→ Passage shown
======
And be careful. You never know who’s out there.

Now that I’ve scared you, just use your best judgement and have caution. Consider what you write and why.

What are your boundaries?

22 thoughts on “How to be a Blogging Mom Who Doesn’t Over Share

  1. Like you, I don’t write about my children.
    I don’t post pictures of them on the sociosphere (??) but I use it to send pictures to people I know. So my boundary is somehow to write about my private life. With a remark.
    I try not to, despite I think it may be very interesting. At the very beginning I was …more personal on my posts. Those post are gone. Now I drop personal anecdotes here and there and I use a part of “the real” on my posts. That is enough for me, it works like a sort of code that you can use to track me if you want. Or to check it’s really me.
    My problem is, I have no idea about who’s reading my blog.
    But there are a lot more readers than I expected.
    Oddly enough, not the ones I expected, neither in the places I was expecting 🙂

    Liked by 1 person

    1. That’s the problem, isn’t it? You can’t know who is reading it and why. It makes me skittish and paranoid. Besides, for what purpose do people share so much about their kids? Readers can come from out of left field. I also have readers from unexpected places, so it feels safer to share very little, if anything. There has to be a line somewhere. Though with all the parents who share everything, I’m glad to know there’s a like minded soul out there.
======
→ What you need to do
1. In the blogging mom passage, what happened to the first commenter's early, more personal posts?
2. Pick up the blogging mom passage after its last sentence and continue it.
The records after this point are separate material and have nothing to do with the blogging mom passage.

→ Dataset extract
======
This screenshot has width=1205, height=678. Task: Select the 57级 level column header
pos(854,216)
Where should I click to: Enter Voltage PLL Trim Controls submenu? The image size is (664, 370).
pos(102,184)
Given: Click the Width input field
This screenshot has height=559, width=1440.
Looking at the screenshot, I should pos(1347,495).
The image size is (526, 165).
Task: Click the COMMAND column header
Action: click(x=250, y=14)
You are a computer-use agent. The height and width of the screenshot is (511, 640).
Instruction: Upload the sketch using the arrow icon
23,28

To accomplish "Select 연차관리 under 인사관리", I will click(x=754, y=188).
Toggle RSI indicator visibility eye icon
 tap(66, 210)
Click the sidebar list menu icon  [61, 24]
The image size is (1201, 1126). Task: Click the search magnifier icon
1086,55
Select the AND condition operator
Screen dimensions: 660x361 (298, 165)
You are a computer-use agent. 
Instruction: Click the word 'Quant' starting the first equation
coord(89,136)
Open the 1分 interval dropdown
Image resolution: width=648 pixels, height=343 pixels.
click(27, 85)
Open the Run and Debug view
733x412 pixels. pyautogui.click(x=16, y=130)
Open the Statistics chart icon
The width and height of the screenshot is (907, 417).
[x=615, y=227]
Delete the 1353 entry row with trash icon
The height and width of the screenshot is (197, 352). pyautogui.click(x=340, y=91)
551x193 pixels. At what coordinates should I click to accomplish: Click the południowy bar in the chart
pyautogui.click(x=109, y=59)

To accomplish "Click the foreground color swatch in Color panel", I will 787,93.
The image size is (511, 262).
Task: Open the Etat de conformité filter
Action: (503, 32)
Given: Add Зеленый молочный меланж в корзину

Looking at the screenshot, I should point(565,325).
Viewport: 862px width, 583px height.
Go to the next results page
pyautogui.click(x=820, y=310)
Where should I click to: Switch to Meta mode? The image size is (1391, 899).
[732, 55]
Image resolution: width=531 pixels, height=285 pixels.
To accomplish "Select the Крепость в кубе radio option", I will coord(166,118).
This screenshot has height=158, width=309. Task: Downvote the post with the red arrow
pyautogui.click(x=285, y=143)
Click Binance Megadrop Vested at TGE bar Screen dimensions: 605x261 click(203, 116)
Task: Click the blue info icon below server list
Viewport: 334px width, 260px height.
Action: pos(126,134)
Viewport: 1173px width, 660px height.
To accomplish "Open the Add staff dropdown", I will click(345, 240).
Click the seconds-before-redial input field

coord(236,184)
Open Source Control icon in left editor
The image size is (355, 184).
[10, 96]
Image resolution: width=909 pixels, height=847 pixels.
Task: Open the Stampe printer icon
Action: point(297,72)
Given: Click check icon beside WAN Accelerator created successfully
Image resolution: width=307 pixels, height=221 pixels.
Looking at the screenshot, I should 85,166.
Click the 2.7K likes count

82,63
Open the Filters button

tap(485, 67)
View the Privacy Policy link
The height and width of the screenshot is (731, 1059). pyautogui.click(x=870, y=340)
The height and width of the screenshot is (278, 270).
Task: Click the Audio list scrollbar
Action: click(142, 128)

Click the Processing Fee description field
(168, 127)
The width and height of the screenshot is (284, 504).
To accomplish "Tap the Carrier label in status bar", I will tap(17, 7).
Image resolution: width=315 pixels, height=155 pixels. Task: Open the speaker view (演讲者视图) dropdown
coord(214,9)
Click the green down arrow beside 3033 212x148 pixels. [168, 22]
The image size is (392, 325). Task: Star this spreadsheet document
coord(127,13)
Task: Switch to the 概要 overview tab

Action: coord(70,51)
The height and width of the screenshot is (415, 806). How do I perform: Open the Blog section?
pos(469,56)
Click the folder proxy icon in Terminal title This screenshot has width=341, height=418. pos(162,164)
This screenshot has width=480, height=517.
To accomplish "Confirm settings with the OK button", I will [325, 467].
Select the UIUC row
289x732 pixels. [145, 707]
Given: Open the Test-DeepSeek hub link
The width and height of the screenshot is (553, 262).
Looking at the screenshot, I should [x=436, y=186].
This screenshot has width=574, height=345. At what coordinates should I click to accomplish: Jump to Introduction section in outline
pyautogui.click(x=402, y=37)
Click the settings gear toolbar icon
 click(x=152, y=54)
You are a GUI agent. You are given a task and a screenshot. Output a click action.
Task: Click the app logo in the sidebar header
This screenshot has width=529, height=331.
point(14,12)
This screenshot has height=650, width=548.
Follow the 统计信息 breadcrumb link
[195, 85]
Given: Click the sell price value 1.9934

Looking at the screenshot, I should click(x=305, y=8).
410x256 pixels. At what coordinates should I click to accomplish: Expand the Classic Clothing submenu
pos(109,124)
======
→ Activity answers
1. Those posts are gone.

2.
      Like

    1. Haha, I didn’t mean to! I just wonder where the line is and how everyone decides. But you do what you think is best, just like I do and everyone else does! Besides, I feel like the outlier who doesn’t share, so, for all anyone knows, you’re doing the exact right thing! This world and its demands are constantly changing and I might be guilty of not evolving.

      Liked by 1 person

  2. Good points and worth me thinking this through! I too am pretty private but as time goes on I am telling readers more about me. Not my children and very little about my husband. Frankly I suspect that the majority of my followers don’t even read my drivel, and I have a few whom I genuinely like and we chat in a pen pal sort of way which is lovely. And it is really just them that I write for and to. Thanks for the great post, it made me think and that’s great! Katie

    Liked by 1 person

    1. Thanks for your comment! I feel the same way about my readers, but goodness knows who is lurking out there. Better safe than sorry, right? On the other hand, with so many bloggers and people in social media in general, how much does one person really matter? I often wonder how many people actually read, pay attention to, and remember what I write. Though it is nice to have a few faithful readers who become great one pals. And, who knows, maybe I’ll be sharing more about myself as time goes on. Even though I’m a new follower of yours, I do read every word you write!

      Liked by 1 person

  3. I struggle with this too. I struggle with blogging using my own name, which I don’t. I write under Mrs. Mother Dirt. I don’t mind sharing a photo or 2 but I do struggle with how much of me to put out there. Some blogs I really enjoy because they do put “it all out there” and it’s mesmerizing. If I write something, I try to maintain my personal perspective and experience.

    Liked by 1 person

    1. I also enjoy the blogs that out everything out there, but it makes me think I’m doing something wrong. It’s a fine line, but we do have to keep safety in mind. The daily struggle.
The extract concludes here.